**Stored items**
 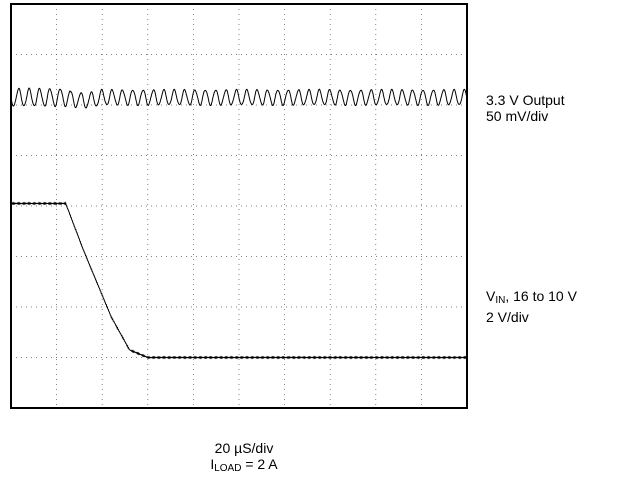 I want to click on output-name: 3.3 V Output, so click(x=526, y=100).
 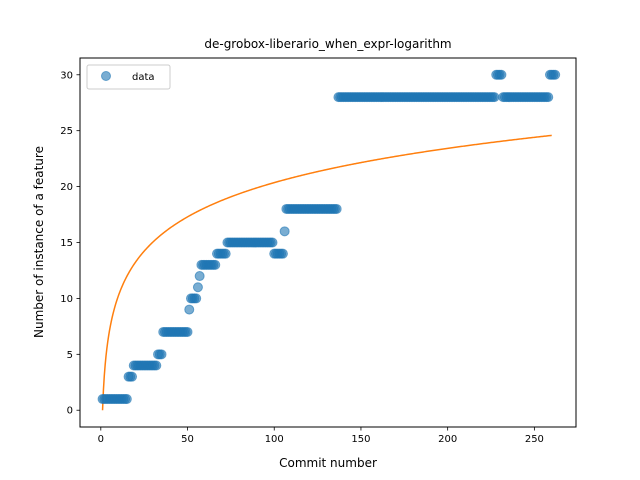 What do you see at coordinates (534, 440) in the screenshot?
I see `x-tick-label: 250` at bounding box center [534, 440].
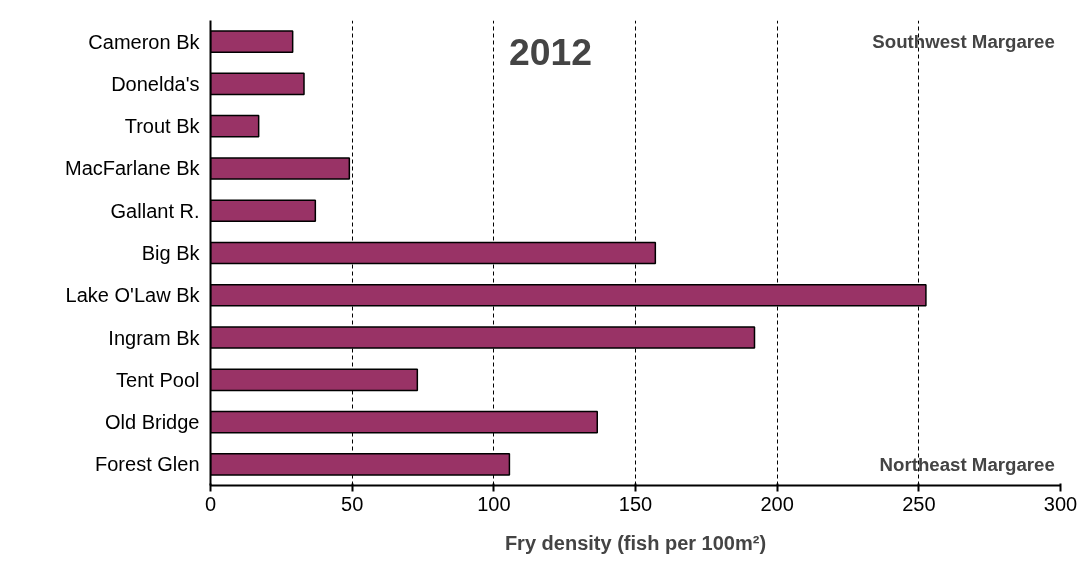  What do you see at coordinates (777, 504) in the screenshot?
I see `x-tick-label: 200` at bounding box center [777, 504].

**Assigned task**
Arrange the entries above as a JSON list of strings with one string per line, skipping any blank lines. Leave the pictures out of the answer.

**Response to this exercise**
[
  "  I want to click on output-name: 3.3 V Output, so click(x=526, y=100).",
  "  What do you see at coordinates (534, 440) in the screenshot?",
  "I see `x-tick-label: 250` at bounding box center [534, 440].",
  "  What do you see at coordinates (777, 504) in the screenshot?",
  "I see `x-tick-label: 200` at bounding box center [777, 504]."
]